Microsoft Component Object Model vulnerability allows for Windows hijacking
Security researchers at Cyberbit Ltd. have uncovered a new way that hackers can hijack Windows installations using a vulnerability in Microsoft Corp.’s Component Object Model.
The Microsoft COM is a platform-independent, distributed, object-oriented system for creating binary software components that can interact with each other. They’re the foundation technology for Microsoft’s OLE that allows embedding and linking to documents and other objects and ActiveX, a software framework for content downloaded from a network, particularly from the web.
The technique discovered by Cyberbit involves code injection using Phantom COM objects that are detected by Windows as being legitimate because they use the object ID of a trusted application. In bypassing existing security methods, hackers can inject a malicious file that may result in the file being loaded and executed by the operating system.
A proof-of-concept detailed by Cyberbit shows that the method is fairly simple to apply. “We mapped the registry keys which failed to find and load a file and attempted to use these keys to load our own dummy DLL,” the researchers explained. “As we expected, we were able to do this with numerous keys and successfully loaded and ran our DLL within the context of legitimate applications such as explorer.exe svchost and powershell.”

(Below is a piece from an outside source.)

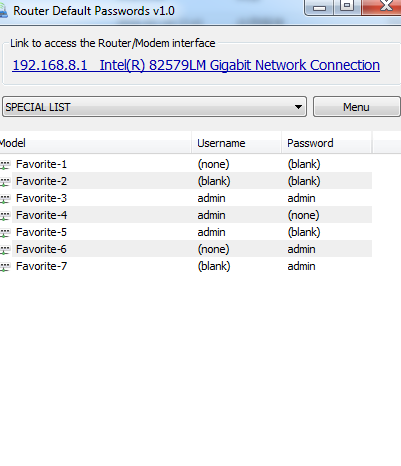The image size is (401, 466).
Task: Click the router icon beside Favorite-3
Action: tap(5, 198)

Although this is the first time the technique has been detailed, the researchers discovered several samples that use these keys in the wild, but not as many as they would have expected “given the simplicity of using these techniques and the lack of security awareness for this risk.”
“Our little experiment was a troubling success,” they concluded. “We discovered that hundreds of registry keys are vulnerable to COM hijacking and Phantom COM Objects loading. This process is very easy for attackers to implement and does not require sophisticated or code injection which is more visible to detection platforms. It is more dangerous because it run using legitimate user privileges, often does not require reboot and may not have any visible side effects on the user.”
The researchers recommend that organizations verify that their endpoint security vendors mitigate the risk by monitoring COM search order hijacking and Phantom COM objects loading and that endpoint security vendors increase their awareness and support against the technique.